Ratt delivered a great set at Sweden Rock Festival in 2007 before cancelling their performance at both Sweden Rock Festival and Norway Rock Festival in the year of 2010. And after another round of line-up drama (including Stephen Pearcy leaving for the 2nd time in 2014 and the whole Bobby Blotzer’s Ratt nonsense which leaves him out of the real Ratt and so on), their 2017 line-up consists of original Ratters Stephen Pearcy (vocals), Warren DeMartini (guitar) and Juan Croucier (bass) along with Carlos Cavazo (guitar (ex-Quiet Riot)) and Jimmy De Grasso (drums, ex-Megadeth, Alice Cooper, Black Star Riders, Y&T, David Lee Roth, Ministry, Lita Ford to, believe it or not, name a few references). All the drama and turmoil aside, Ratt through one hell of a party on their exclusive trip to Europe in 2017. Starting off with ”Wanted Man”, it was pure 80’s all the way, including ”You’re In Love”, ”Body Talk”, ”Lack Of Communication”, ”Slip Of The Lip” and ”Lay It Down” before closing the deal with ”Back For More” and ”Round And Round”. And they are indeed back for more, and after seeing this great set at Sweden Rock Festival 2017 – why the hell not!?

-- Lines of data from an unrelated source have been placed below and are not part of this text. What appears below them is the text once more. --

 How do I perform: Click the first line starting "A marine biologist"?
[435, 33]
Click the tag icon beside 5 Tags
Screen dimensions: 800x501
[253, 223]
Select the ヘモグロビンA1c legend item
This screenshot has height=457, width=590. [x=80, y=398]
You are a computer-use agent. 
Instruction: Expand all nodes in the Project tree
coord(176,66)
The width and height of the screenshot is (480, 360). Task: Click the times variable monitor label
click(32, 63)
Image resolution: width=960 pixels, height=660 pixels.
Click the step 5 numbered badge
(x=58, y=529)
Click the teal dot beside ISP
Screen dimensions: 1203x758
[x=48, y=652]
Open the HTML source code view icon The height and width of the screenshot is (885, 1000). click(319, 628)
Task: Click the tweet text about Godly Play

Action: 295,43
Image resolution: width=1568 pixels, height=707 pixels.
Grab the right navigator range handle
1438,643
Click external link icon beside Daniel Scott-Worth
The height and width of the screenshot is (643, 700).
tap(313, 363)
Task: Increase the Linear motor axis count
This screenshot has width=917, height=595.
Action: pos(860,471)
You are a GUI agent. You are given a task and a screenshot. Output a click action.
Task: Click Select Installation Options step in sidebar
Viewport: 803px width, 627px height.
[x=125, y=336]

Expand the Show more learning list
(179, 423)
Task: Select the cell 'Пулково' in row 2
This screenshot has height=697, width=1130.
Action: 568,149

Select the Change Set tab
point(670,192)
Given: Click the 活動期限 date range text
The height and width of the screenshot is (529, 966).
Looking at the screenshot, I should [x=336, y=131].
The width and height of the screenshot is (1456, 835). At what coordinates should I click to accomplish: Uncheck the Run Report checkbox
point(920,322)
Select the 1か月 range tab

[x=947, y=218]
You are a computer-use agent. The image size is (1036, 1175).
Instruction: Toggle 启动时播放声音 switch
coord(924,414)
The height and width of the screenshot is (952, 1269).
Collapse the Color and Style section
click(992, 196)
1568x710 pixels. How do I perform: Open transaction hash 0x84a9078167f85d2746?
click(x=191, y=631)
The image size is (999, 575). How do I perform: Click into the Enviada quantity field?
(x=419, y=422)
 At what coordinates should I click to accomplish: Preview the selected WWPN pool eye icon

The German legends of Scorpions has had their struggles at Sweden Rock throughout the years, and 10 years after their last visit (their not-so-successful gig in 2007), they were back for this year’s big rock event in the south of Sweden. Led by the fronting trio of Klaus Meine (69), Rudolf Schenker (68) and Matthias Jabs (61), their set started out acceptable with ”Going Out With A Bang”, ”Make It Real”, ”Bad Boys Running Wild”, ”The Zoo” and ”Coast To Coast”. Then it was full-stop with an old medley of obscure songs from the mid 70’s, some new mediocre stuff like ”We Built This House” from their new album from 2015 before lashing into a three-song ballad-medley only to head back to the main stage to play even one more ballad, the awful ”Wind Of Change” (yeah, big hit of course, but come on…). Welcoming Mikkey Dee (ex-Motorhead) into the line-up, they also tried to do a tribute to Lemmy by doing ”Overkill”, but either Schenker nor Jabs didn’t seem to remember that one, so that came to a complete embarrassment. Even though they picked up speed again with ”Blackout” and ”Big City Nights” before their encore of ”Coming Home”, ”Still Loving You” and the set-closer ”Rock You Like A Hurricane” they didn’t exactly rock us like a hurricane through their fourth Sweden Rock-set in their career (1999,2004, 2007 and now 2017). A great band with a great catalog came to Sweden with a wonderful stage production, only to disappoint big time, unfortunately.